Ce cadrage protège la sécurité juridique des significations et les droits de la défense. Il s’accorde avec la finalité des articles 689 et 689‑1 du code de procédure civile, en exigeant une preuve positive d’élection de domicile lorsque la partie demeure hors de France. L’exigence formelle ne constitue pas un excès de rigorisme, mais la condition d’un procès équitable, surtout en cas de défaillance du défendeur.
B. L’usage contesté de l’article 659 et l’illusion d’un domicile élu
La cour constate que plusieurs actes ont été signifiés selon l’article 659, tout en relevant l’existence d’une adresse étrangère antérieurement utilisée pour des correspondances de gestion. L’emploi d’un procès-verbal de recherches infructueuses devient alors problématique, faute d’établir l’impossibilité objective de signifier au domicile réel. L’assignation remise dans des conditions équivoques, conjuguée à l’absence de preuve d’une élection de domicile, mine la validité de la saisine initiale.
La démarche retenue prévient une dérive procédurale où la référence à un cabinet d’avocats suppléerait indûment une élection de domicile non formalisée. La cour mobilise ici un contrôle de proportion et de loyauté procédurale, en rappelant qu’un domicile élu ne se présume pas, surtout lorsque l’on peut identifier un domicile à l’étranger.
II. Les conséquences procédurales de l’irrégularité alléguée et la portée de l’arrêt
A. La nullité en cascade et la garantie du contradictoire
La cour annonce sans ambiguïté l’issue potentielle, en énonçant que « En l’absence de cette justification, la nullité du jugement est encourue en raison de la nullité de l’acte introductif d’instance ». La nullité de l’assignation, si elle est retenue, emporterait celle du jugement de première instance, en raison d’une atteinte aux droits de la défense difficilement réparable. Cette perspective conduit à rouvrir les débats pour respecter le principe du contradictoire et offrir à l’appelant l’occasion de rapporter la preuve exigée.
La décision est donc lessivée d’emblée de toute sanction définitive, la cour privilégiant une solution procédurale ouverte. Elle « Révoque l’ordonnance de clôture ; » afin de rouvrir les échanges, puis « RESERVE toutes les demandes. » L’économie de la cause reste sauve, dans l’attente d’éclaircissements utiles sur la régularité des notifications.
B. La portée pratique pour les contentieux avec parties demeurant à l’étranger
Cette décision rappelle que le traitement des débiteurs domiciliés hors de France ne tolère pas d’approximation.
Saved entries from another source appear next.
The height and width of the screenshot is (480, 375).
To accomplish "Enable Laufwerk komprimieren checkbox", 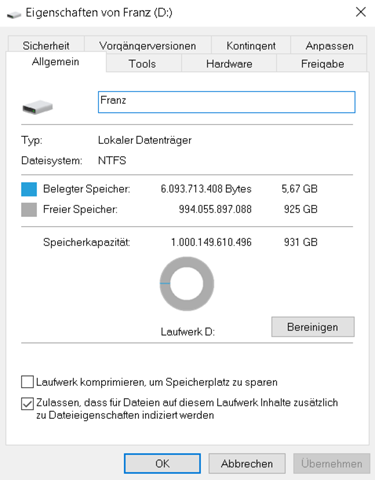I will click(27, 382).
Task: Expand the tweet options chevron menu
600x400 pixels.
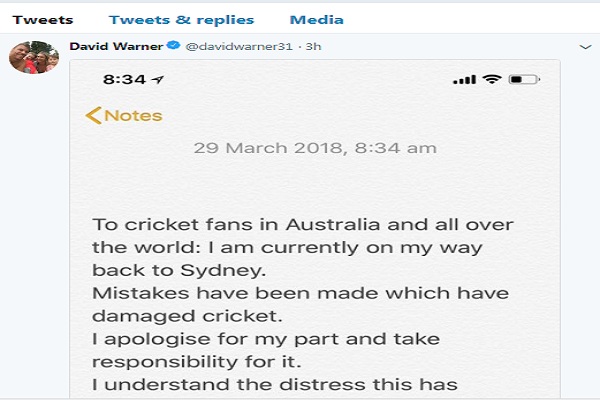Action: [585, 47]
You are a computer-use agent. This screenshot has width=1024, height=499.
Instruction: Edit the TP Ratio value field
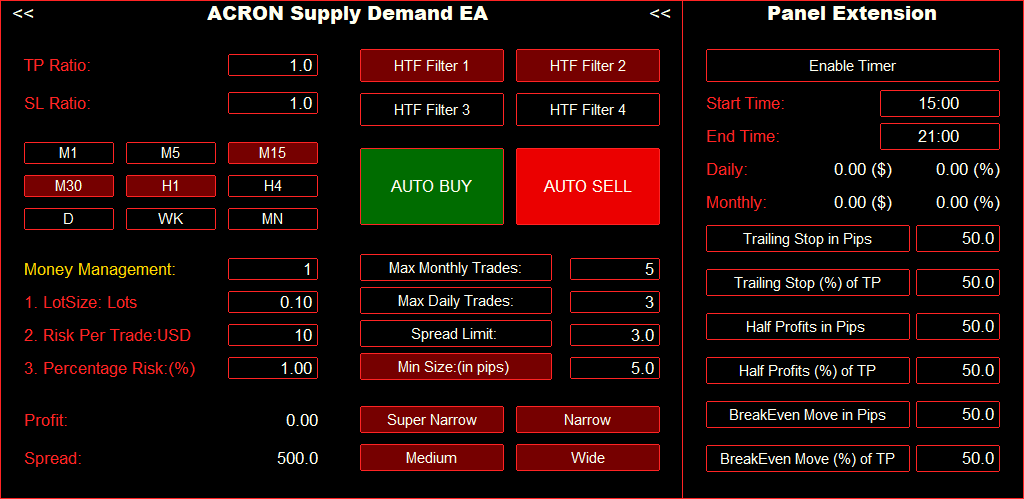pyautogui.click(x=273, y=65)
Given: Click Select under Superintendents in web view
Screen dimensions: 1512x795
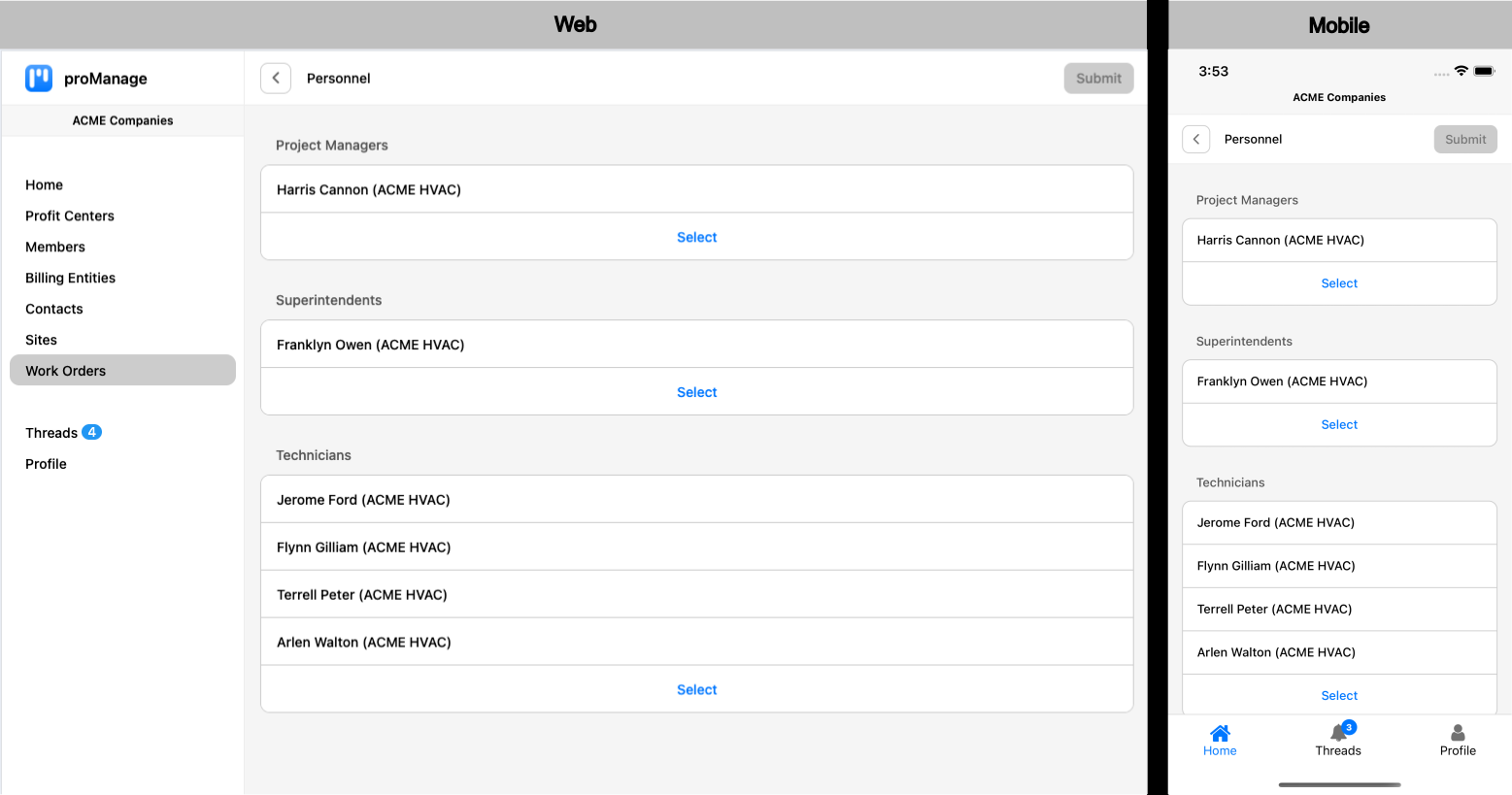Looking at the screenshot, I should [696, 392].
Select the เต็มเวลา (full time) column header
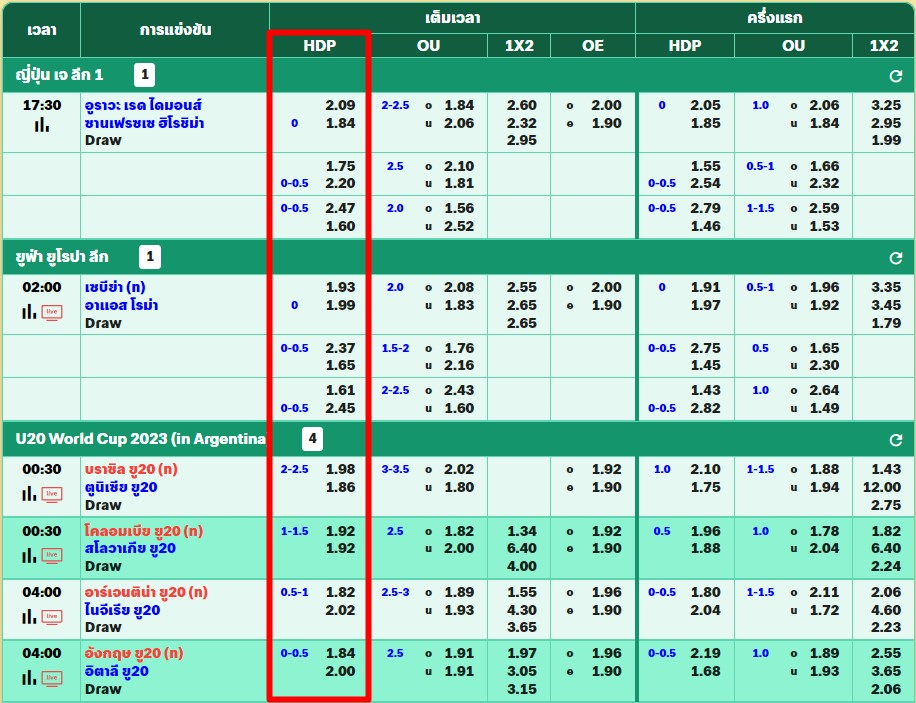Screen dimensions: 916x703 pos(451,18)
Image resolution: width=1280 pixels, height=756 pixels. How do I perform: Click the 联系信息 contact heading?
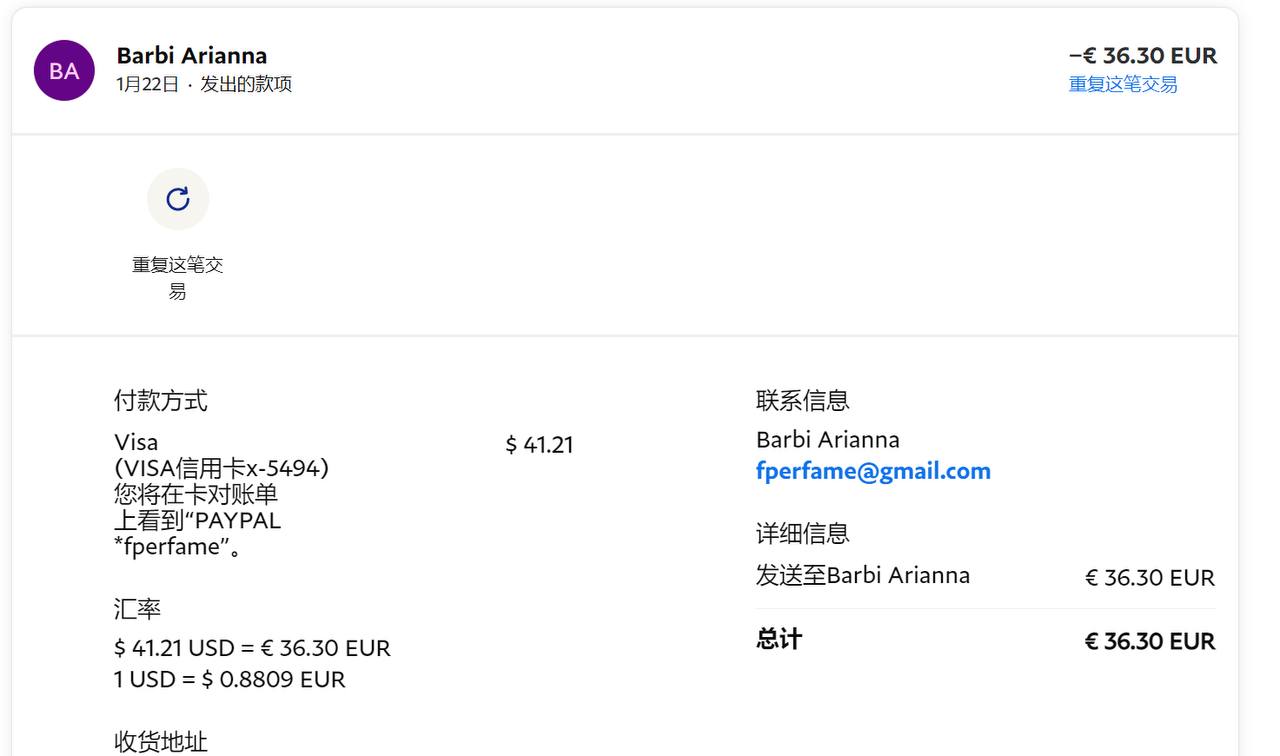coord(802,401)
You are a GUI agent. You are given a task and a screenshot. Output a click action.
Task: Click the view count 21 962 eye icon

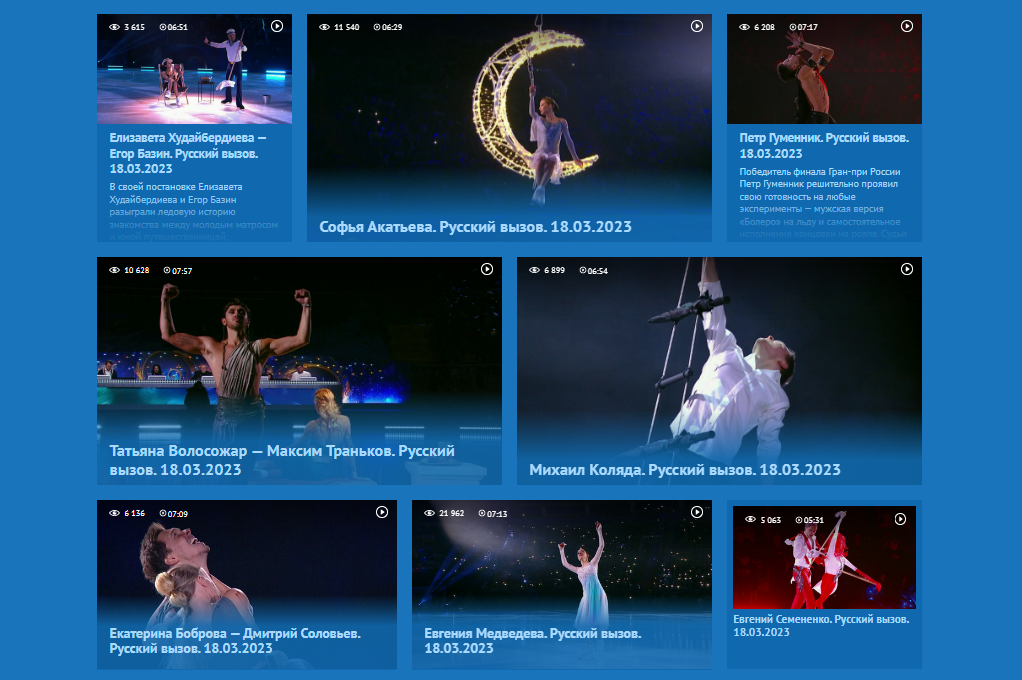429,513
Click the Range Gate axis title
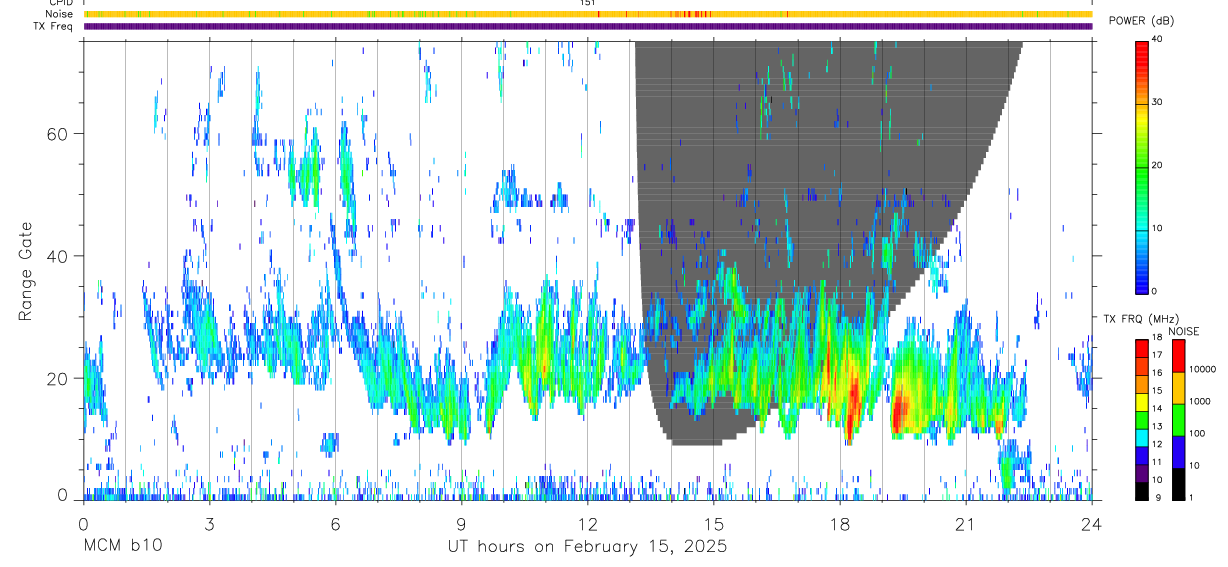Screen dimensions: 1228x567 click(x=27, y=271)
À défaut d’élection de domicile conforme à l’article 689‑1, la notification doit viser le domicile réel, sous peine d’irrégularité substantielle. Les acteurs doivent donc anticiper les voies de signification internationale et s’abstenir de recourir à l’article 659 lorsque l’adresse du destinataire est connue, même à l’étranger.
L’arrêt exerce une fonction préventive et doctrinale en encadrant l’usage des domiciles élus de circonstance. Son apport principal tient à la combinaison d’une vigilance sur la preuve de l’élection, d’une discipline du moyen 659 et d’un rappel ferme de l’office du juge. En procédant ainsi, la cour consolide la fiabilité de la saisine tout en ménageant une issue contradictoire, fidèle à l’économie du procès civil.